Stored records
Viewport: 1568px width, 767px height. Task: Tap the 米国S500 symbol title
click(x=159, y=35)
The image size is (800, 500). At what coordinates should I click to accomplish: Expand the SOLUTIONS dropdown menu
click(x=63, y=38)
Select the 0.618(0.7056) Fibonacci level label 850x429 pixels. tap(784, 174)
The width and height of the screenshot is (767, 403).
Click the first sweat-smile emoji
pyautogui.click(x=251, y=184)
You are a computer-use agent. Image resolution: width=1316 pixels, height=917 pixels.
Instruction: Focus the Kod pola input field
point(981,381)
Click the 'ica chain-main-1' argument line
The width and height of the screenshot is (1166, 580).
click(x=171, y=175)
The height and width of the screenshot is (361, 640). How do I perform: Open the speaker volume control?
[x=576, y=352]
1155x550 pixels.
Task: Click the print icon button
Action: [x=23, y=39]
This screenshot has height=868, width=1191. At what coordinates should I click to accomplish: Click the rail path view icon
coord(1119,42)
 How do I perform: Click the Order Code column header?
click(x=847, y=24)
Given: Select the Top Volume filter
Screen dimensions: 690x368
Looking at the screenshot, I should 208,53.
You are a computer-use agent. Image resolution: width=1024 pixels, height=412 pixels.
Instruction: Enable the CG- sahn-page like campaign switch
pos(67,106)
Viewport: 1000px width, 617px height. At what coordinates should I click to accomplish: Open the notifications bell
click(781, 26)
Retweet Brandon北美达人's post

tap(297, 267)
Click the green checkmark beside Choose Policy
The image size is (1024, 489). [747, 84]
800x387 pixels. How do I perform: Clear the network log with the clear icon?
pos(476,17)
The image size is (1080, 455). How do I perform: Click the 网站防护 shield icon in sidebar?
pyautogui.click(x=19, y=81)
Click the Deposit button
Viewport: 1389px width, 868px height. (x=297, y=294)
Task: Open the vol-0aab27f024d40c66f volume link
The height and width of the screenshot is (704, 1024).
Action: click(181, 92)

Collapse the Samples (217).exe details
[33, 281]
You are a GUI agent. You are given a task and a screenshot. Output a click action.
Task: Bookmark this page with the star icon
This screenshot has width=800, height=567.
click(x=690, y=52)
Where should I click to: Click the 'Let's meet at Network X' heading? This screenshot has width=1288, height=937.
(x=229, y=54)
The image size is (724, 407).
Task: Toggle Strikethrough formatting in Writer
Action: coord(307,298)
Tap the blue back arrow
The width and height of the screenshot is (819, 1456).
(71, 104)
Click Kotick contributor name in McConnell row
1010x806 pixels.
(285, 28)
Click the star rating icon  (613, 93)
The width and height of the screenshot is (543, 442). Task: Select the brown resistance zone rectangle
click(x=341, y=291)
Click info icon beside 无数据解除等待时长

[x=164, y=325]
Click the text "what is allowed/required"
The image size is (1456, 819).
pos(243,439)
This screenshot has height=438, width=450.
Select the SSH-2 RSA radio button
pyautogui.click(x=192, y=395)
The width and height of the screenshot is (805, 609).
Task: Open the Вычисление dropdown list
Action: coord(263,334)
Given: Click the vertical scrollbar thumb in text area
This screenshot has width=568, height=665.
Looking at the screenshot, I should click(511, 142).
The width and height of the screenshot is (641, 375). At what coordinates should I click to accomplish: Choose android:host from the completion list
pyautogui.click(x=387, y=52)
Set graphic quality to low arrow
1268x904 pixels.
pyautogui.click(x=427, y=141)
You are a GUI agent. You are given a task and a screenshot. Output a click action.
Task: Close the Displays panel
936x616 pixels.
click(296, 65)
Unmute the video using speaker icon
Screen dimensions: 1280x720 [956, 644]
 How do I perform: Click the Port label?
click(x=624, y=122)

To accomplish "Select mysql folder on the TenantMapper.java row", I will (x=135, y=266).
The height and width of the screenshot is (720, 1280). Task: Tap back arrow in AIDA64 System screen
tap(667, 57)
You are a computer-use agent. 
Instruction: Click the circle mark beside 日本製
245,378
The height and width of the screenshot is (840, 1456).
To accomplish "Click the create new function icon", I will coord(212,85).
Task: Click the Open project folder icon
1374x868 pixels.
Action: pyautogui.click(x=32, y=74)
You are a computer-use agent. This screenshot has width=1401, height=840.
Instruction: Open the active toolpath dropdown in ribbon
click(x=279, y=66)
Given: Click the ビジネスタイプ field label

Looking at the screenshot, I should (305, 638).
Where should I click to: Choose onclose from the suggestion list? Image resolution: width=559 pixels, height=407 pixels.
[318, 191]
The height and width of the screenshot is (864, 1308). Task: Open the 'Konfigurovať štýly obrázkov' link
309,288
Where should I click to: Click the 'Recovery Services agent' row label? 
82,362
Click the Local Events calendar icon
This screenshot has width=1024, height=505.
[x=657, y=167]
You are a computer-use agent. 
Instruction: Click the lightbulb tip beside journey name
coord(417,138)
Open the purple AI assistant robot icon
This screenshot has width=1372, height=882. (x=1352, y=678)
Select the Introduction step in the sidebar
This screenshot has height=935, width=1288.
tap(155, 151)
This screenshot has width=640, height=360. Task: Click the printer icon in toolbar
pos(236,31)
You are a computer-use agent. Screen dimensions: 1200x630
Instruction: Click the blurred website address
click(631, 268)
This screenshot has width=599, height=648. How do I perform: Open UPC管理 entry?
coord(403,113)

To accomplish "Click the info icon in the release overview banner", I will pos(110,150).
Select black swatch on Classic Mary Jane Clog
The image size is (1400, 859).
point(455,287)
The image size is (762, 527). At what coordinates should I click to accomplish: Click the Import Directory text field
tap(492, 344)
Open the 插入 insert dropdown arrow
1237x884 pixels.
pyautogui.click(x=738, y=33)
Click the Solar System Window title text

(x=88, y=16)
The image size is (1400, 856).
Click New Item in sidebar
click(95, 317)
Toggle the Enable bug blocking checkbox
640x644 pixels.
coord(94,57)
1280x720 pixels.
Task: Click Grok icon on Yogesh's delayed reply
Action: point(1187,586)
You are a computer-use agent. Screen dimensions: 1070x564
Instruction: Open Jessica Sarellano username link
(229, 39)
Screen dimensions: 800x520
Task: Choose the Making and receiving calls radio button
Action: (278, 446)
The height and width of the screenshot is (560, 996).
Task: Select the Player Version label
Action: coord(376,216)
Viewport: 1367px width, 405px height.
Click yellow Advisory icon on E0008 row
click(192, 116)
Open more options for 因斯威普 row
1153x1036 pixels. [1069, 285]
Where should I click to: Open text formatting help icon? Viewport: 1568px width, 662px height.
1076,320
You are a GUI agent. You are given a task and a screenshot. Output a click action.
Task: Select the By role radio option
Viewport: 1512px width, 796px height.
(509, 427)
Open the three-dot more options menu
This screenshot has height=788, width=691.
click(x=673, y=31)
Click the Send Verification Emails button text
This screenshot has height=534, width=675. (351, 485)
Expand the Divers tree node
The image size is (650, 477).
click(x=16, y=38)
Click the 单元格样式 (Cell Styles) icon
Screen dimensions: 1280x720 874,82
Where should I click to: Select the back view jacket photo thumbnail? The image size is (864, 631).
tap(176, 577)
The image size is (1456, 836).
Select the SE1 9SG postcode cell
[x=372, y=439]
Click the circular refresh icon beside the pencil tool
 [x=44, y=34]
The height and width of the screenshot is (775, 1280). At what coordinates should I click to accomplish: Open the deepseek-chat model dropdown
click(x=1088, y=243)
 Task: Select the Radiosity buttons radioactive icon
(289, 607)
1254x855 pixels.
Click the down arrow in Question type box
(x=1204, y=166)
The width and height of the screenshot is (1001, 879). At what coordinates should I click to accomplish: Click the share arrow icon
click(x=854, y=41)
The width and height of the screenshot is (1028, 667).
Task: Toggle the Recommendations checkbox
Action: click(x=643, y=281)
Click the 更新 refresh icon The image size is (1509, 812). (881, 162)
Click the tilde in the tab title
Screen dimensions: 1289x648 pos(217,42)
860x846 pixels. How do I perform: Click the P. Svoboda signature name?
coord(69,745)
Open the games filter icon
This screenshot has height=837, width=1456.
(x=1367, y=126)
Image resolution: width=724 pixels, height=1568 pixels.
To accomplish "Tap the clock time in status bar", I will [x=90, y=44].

▶ [WHAT YOU NEED TO DO]: Scan the entries above for the line containing "Click the star", and copy it and all lines after it exactly, down to and including the line containing "Given: Click the vertical".

▶ [ANSWER AREA]:
Click the star rating icon  (613, 93)
The width and height of the screenshot is (543, 442). Task: Select the brown resistance zone rectangle
click(x=341, y=291)
Click info icon beside 无数据解除等待时长

[x=164, y=325]
Click the text "what is allowed/required"
The image size is (1456, 819).
pos(243,439)
This screenshot has height=438, width=450.
Select the SSH-2 RSA radio button
pyautogui.click(x=192, y=395)
The width and height of the screenshot is (805, 609).
Task: Open the Вычисление dropdown list
Action: coord(263,334)
Given: Click the vertical scrollbar thumb in text area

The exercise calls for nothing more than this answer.